I agree and so does the CMP.

Chris


----------



## rnapier

They removed the exception that makes thier intent pretty clear. The IEIA powerpoint presentation for the 2011 NEC code changes shows an example of a  balcony that looks 8' wide by maybe 1' deep with a metal railing in front of two doors. Close to what your describing.


----------



## north star

*=*



*IMO, if the plans state that these exterior "thing-a-ma-jiggies" are*

*actually defined as balconies [ on the plans ], then the receptacle*

*will be required, ...according to the `11 NEC.....How they will be*

*used by the tenants is not under control of the AHJ.*

*Again, stepping down off of soap box... Let the banter continue!* 

*&*


----------



## Alias

As my prof would say to us when looking for definitions in the Code, if it's not there, go to the Dictionary definition.  That said -

Definition of "Balcony"

*bal·co·ny*

[bal-kuh-nee] 

 Show IPA

noun, plural -nies.

1. a balustraded or railed elevated platform projecting from the wall of a building.

2. a gallery in a theater.

That said - receptacle required would be my call.


----------



## Coug Dad

Maybe we better put an outlet outside each window so if people put up Christmas lights aroung the window they won't run an extension cord through the opening.


----------



## raider1

Coug Dad said:
			
		

> Maybe we better put an outlet outside each window so if people put up Christmas lights aroung the window they won't run an extension cord through the opening.


Don't give the code making panels any ideas.  

Chris


----------



## MtnArch

> Don't give the code making panels any ideas.  Chris


LOL!!  Good one, Chris!


----------



## ICE

I'll be immune to the madness until we've gotten our moneys worth out of the code I'm abusing now.

There is no doubt that the 2008 exception for a space less than 20 sq. ft. was a mistake.

A balcony, deck or porch of a certain size requires a receptacle and many configurations below 20 sq. ft. must be included.

That is not all inclusive.

At a point, the size and or configuration of a balcony, deck or porch renders the space impossible to use.  That point should be recognized by the code.

What about the deck or porch?  What are the descriptions that we can use?  Ya I know, it's all of them.

Did patio covers get left out on purpose? Shirley, people decorate their patio covers during the holidays.  And that's along with the roof and chimney, windows, fences, bushes and trees.

It's a hoot that a CMP got all excited about holiday decorations.  That's been going on for a few thousand years and it's the decorations inside the house that are deadly, just ask Garth.


----------



## north star

*& &*





> "What about the deck or porch? What are the descriptions that we can use? Ya I know, it's all of them."

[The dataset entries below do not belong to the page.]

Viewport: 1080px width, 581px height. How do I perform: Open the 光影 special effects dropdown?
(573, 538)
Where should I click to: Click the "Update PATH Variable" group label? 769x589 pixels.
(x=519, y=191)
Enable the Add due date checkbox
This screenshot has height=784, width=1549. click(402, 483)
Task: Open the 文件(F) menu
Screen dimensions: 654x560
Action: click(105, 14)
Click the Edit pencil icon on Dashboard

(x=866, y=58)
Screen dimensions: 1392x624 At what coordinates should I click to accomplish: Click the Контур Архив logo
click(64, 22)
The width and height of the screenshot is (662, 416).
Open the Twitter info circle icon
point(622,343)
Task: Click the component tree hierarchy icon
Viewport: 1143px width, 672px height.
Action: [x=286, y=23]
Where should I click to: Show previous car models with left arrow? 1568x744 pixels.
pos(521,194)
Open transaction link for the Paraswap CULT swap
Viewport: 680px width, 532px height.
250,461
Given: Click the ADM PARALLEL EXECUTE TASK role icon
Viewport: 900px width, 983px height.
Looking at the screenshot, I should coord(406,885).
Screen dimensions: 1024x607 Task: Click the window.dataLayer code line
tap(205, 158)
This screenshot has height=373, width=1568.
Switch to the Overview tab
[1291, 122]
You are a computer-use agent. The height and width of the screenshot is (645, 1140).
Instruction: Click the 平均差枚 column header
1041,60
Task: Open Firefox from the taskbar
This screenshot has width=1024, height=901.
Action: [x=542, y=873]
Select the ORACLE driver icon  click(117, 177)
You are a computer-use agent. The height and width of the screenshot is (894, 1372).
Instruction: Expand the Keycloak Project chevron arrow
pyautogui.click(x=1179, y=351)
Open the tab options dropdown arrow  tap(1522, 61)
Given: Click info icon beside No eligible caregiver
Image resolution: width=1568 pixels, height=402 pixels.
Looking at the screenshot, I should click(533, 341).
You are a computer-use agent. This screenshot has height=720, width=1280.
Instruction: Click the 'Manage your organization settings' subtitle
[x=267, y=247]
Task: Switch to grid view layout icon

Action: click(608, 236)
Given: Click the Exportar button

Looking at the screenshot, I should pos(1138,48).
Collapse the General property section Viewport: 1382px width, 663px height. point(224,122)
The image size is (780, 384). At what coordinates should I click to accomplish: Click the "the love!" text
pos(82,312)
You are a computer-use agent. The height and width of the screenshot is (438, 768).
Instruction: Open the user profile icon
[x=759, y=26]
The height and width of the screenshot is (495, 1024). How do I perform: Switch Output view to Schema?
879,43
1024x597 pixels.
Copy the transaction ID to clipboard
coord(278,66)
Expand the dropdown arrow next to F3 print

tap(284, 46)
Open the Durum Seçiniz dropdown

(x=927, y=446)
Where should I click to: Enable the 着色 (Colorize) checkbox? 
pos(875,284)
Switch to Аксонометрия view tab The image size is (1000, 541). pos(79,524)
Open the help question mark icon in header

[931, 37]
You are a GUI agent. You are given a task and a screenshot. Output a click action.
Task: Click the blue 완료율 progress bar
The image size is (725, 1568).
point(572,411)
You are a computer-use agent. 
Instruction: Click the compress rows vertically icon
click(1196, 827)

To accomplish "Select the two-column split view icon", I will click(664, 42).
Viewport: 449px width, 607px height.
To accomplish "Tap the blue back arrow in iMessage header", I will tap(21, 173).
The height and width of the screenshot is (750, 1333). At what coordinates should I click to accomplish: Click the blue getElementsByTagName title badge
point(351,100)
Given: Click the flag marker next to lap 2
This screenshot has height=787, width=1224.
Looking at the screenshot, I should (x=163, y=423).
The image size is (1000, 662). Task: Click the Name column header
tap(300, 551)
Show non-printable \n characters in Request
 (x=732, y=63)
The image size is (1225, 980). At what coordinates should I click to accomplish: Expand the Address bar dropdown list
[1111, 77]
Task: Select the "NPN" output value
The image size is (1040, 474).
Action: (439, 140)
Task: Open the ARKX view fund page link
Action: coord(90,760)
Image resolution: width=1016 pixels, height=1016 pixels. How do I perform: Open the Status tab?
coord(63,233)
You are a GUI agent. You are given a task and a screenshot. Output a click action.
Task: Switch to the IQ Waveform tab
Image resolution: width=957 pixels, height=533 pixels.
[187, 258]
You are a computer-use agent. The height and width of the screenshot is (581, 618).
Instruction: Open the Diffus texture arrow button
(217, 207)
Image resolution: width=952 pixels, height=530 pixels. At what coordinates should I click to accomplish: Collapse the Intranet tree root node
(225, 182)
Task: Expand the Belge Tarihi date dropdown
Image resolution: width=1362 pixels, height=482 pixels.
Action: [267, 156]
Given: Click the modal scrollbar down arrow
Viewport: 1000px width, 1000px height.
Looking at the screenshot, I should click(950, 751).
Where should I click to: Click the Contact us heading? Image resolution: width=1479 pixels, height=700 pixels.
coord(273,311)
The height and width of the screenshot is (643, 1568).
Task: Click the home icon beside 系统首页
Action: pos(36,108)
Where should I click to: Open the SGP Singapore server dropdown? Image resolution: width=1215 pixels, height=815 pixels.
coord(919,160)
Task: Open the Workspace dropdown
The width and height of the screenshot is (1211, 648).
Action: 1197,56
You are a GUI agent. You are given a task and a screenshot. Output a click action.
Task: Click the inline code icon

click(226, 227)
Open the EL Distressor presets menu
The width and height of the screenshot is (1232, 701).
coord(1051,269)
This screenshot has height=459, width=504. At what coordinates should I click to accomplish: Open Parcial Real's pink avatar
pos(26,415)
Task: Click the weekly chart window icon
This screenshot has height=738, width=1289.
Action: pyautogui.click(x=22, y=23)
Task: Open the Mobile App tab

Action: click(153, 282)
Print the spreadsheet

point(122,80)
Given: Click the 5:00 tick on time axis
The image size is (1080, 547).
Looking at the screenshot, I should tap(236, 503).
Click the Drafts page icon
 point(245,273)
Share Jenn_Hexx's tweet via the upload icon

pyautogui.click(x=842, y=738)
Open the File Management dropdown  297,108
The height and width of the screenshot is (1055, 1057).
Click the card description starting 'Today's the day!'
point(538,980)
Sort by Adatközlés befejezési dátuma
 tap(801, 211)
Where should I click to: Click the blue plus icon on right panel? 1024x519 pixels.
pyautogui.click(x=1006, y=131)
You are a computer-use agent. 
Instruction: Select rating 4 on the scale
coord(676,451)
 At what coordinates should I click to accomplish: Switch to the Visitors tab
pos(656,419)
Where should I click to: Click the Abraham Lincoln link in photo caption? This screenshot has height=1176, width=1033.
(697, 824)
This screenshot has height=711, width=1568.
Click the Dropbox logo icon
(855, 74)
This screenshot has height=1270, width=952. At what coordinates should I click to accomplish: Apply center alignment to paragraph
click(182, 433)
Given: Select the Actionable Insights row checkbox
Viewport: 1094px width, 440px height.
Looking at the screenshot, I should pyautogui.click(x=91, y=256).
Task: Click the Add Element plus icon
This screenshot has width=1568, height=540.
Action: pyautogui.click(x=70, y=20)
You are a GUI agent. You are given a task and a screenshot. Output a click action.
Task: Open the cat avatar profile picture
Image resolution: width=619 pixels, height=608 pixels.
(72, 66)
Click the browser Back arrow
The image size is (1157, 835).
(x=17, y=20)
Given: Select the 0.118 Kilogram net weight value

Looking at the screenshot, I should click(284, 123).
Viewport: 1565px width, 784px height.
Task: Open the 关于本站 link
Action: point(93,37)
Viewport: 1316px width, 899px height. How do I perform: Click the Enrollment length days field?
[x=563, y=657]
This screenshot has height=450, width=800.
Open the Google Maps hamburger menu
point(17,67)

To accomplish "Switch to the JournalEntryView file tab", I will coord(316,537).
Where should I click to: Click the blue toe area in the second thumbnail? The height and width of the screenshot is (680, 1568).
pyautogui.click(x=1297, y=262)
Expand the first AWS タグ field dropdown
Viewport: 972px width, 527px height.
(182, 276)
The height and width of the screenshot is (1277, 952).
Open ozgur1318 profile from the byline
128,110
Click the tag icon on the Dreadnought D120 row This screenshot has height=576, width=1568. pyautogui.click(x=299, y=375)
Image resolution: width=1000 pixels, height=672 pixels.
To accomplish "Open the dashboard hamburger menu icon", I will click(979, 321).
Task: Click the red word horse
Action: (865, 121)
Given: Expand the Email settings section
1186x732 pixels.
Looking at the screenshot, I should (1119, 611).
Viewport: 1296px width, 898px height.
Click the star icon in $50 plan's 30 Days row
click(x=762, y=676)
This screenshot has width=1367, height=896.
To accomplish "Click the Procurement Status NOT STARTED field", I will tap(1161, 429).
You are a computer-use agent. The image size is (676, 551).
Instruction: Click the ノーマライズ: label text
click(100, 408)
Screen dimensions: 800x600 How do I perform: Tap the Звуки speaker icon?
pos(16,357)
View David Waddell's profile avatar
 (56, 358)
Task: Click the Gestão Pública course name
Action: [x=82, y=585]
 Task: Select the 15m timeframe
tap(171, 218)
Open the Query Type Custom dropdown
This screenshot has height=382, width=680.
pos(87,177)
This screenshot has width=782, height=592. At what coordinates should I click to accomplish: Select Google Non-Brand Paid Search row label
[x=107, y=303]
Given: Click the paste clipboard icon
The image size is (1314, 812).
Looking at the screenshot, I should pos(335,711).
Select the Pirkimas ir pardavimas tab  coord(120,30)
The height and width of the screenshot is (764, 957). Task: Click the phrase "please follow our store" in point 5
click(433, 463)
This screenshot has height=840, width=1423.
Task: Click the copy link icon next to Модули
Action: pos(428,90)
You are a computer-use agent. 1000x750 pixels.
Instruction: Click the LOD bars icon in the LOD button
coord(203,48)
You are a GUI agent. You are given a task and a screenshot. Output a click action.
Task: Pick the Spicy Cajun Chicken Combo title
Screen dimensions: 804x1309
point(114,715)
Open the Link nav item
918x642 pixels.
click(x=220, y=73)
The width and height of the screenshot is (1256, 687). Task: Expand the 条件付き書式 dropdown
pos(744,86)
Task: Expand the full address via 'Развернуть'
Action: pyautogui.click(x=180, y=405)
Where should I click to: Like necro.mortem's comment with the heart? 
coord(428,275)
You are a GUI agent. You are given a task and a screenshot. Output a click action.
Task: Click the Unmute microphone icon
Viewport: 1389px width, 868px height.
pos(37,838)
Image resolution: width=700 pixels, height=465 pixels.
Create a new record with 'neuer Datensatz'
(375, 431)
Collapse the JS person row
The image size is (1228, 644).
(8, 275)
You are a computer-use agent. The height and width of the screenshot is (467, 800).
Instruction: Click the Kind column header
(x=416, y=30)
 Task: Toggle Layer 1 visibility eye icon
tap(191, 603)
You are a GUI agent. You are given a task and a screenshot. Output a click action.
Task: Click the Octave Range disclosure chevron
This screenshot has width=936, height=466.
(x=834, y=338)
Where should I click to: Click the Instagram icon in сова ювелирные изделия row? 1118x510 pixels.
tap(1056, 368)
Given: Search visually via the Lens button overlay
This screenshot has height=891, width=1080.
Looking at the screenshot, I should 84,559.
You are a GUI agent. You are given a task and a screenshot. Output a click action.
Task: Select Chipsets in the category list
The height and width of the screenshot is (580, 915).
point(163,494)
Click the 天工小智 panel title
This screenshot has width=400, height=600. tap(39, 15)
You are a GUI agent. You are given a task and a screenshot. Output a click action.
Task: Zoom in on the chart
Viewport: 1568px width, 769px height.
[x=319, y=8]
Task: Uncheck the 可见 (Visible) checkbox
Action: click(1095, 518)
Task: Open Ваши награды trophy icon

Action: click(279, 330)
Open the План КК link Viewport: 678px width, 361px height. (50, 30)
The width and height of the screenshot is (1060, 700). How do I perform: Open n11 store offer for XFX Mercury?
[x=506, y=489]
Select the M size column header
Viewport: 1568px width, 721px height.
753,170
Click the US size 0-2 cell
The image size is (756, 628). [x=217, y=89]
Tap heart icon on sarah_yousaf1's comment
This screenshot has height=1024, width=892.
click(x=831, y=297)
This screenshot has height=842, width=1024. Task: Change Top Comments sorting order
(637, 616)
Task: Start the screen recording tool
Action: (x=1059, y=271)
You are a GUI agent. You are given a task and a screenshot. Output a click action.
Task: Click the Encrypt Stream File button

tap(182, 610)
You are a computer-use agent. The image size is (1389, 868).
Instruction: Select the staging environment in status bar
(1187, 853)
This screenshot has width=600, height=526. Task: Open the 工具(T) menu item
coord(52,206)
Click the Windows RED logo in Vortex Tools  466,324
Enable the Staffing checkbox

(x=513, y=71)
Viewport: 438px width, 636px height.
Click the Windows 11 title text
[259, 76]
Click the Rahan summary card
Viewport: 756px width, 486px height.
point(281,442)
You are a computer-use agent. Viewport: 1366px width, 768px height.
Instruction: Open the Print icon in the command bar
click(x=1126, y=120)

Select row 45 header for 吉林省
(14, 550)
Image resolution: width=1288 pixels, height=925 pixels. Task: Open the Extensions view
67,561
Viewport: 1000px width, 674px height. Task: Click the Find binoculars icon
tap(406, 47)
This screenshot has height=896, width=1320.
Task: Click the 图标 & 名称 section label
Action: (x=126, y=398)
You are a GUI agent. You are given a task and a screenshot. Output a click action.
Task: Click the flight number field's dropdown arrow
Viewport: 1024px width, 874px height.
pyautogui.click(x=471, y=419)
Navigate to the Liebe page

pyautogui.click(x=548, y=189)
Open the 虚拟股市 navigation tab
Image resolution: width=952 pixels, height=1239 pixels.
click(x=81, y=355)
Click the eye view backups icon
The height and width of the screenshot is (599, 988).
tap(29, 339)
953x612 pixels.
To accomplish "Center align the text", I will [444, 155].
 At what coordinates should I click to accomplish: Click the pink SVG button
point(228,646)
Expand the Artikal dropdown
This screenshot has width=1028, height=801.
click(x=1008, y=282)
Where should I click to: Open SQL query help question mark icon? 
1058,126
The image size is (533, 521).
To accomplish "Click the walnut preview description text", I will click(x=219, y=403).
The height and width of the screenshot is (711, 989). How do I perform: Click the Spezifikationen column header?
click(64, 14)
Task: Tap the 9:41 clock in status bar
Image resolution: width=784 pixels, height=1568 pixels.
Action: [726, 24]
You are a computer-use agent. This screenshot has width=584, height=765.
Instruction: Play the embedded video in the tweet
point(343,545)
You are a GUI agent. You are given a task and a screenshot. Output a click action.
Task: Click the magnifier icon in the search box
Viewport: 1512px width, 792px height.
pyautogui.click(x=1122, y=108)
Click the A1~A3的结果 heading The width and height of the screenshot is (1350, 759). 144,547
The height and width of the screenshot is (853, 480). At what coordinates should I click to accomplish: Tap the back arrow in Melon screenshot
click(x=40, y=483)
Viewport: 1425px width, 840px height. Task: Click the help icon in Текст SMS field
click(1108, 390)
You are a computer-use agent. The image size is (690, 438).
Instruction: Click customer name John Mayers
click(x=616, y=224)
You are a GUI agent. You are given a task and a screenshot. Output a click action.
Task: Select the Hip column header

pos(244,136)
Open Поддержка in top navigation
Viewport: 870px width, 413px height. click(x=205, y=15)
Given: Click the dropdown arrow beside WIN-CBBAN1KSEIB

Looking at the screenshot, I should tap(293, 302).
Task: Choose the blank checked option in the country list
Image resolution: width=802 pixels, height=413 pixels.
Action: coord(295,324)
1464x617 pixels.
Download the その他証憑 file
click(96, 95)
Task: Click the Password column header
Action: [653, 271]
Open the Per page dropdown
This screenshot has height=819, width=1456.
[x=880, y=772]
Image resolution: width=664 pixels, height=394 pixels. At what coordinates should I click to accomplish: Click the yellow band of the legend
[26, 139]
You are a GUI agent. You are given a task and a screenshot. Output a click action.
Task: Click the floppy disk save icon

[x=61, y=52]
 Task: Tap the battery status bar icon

That option is available now!.......Person with pencil who draw can easily label these "juliet thingies"as a non-traditional, non MOE window, with side hinged glass panels.



*& &*


----------



## rnapier

Identify it as a large side hinged window with guard.


----------



## jim baird

Eight inches of depth would not even let my size ten shoe fit at right angles to the building...thinking it might be a smokers' refuge or something.  Otherwise, if it has a floor I would think it would serve mostly as a water retention structure to guarantee weather penetration into the wall.


----------



## brudgers

The NEC doesn't usually introduce changes lightly, and I suspect that there is empirical evidence to support removing the exception.


----------



## raider1

brudgers said:
			
		

> The NEC doesn't usually introduce changes lightly, and I suspect that there is empirical evidence to support removing the exception.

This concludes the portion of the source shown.